金沢百万石まつりが開催された6月初旬、市街地から少し離れた西部緑地公園陸上競技場では日本ID(知的障がい)陸上競技選手権大会が開催されました。ダウン症の部、パラ陸上種目も加わり、選手約280名が参加する盛大な大会に。
ウエルカムセレモニーで、2020東京大会を記念して制作された市民ファンファーレ「鳳曜」をはじめ、龍谷高校吹奏楽部によるステキな演奏が行われたのです。石川県知事の馳浩さんもいらしてくださり「日本海側で初の大会ですね。県民のパラスポーツへの関心が高まって、選手達の競技力向上につながると嬉しいです」とご挨拶。セレモニーにはネット中継の解説をする大森重宜さんの姿も。実は馳さん、大森さん、私の3人は、共に1984年のロサンゼルス五輪に出場した仲間。馳さんはレスリング、大森さんは400mハードルとマイルリレー、私は女子マラソンに出場しました。「同窓会みたい。でもメダリストが誰もいませんね」と笑いながら当時の話しでも盛り上がりました。石川県は競歩の舞台というイメージがありますが、またそこにパラスポーツが加わりそうです。
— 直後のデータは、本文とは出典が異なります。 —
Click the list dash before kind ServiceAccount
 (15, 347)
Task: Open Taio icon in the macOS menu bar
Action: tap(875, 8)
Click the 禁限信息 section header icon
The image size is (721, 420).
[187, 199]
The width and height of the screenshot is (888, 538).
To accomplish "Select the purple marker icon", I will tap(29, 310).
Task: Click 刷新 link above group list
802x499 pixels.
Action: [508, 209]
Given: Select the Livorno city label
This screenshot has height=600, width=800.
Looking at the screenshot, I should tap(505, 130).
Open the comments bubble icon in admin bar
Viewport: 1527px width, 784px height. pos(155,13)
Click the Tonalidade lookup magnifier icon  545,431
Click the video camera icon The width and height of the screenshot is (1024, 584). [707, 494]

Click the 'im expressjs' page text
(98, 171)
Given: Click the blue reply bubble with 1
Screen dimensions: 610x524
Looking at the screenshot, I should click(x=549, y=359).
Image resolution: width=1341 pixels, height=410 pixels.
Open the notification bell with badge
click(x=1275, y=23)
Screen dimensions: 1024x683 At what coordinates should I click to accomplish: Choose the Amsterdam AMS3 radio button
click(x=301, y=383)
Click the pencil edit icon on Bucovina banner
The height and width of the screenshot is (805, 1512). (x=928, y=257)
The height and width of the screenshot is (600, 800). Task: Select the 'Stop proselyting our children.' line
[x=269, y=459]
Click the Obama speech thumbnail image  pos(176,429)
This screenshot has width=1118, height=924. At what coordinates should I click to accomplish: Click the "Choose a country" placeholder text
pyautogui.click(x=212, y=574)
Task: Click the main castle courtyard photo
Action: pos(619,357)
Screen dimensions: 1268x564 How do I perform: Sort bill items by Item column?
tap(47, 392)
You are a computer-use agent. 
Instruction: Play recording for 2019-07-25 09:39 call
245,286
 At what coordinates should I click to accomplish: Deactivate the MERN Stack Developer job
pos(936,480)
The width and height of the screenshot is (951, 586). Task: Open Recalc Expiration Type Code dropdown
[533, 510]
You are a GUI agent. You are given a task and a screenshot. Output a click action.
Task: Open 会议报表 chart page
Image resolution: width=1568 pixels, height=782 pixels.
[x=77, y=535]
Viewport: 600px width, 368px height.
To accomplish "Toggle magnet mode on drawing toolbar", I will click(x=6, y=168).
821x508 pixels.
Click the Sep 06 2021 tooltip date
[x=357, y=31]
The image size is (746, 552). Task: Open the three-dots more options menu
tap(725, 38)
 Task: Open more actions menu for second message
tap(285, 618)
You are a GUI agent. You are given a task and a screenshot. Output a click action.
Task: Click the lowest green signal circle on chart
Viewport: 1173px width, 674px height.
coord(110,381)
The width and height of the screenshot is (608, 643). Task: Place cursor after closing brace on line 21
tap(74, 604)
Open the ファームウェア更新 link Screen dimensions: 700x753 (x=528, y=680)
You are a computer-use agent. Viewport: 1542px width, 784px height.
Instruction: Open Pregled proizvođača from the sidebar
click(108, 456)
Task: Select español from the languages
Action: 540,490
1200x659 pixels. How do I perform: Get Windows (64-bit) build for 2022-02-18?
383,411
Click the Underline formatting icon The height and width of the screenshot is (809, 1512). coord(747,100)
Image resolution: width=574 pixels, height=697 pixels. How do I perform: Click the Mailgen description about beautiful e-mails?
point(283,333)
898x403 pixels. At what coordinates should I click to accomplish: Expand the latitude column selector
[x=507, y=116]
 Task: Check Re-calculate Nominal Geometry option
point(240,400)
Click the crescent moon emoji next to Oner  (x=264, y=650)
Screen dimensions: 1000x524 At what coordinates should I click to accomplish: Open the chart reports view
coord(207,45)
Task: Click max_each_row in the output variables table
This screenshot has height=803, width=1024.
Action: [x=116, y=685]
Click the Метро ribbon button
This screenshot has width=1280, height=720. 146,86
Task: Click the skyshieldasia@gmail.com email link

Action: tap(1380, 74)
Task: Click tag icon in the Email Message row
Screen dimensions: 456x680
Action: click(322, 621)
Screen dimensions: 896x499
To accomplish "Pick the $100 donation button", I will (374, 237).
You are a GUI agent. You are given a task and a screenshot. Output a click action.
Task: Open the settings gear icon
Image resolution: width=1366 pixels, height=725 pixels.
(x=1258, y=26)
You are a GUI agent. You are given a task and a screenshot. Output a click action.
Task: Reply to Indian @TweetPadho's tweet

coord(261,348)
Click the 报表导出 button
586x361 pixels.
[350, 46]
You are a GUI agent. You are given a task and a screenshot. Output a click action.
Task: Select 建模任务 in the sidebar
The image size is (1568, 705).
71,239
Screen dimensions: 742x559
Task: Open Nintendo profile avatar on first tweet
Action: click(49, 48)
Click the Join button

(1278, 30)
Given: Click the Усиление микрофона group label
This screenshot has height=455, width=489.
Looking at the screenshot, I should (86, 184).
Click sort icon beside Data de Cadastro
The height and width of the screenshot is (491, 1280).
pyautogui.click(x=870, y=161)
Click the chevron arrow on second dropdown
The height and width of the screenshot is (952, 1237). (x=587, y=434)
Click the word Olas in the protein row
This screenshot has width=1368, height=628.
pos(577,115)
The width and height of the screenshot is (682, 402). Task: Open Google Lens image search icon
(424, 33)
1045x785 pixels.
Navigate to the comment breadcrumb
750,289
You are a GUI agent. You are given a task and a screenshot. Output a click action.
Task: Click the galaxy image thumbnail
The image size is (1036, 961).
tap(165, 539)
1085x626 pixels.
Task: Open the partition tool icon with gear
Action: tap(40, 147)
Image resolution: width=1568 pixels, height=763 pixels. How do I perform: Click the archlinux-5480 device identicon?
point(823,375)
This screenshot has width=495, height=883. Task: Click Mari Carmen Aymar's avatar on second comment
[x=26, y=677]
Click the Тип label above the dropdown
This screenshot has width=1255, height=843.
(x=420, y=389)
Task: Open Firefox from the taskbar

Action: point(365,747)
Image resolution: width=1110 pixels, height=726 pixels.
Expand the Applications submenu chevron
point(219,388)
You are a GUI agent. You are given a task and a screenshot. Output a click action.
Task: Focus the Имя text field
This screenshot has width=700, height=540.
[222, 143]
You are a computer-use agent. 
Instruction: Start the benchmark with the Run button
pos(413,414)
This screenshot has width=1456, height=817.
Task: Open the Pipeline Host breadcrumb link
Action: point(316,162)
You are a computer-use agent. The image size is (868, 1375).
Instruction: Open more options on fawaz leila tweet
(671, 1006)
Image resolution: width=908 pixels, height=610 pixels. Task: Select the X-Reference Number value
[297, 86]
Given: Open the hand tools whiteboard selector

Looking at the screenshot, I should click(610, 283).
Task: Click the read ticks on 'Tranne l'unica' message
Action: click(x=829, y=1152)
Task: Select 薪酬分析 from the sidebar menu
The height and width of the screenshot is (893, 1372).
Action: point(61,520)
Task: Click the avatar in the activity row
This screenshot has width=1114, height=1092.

大会は天候にも恵まれ、2日間で4つのアジア記録、9つの日本記録、19の大会記録が出て、選手は大活躍。男子1500mと5千mの2冠に輝いた十川裕次さん(東京パラリンピック1500m9位)は「まだまだ記録出せます。パリパラリンピックがんばります」と第一歩を踏み出した手応えを語ってくれました。そんな選手達を支えてくれた人の中には、県内の8つの高校、専門学校、大学から約80人のボランティアの皆さんが。金沢のまちをあげての応援は、正に「百万石陸上」の素晴らしさでした。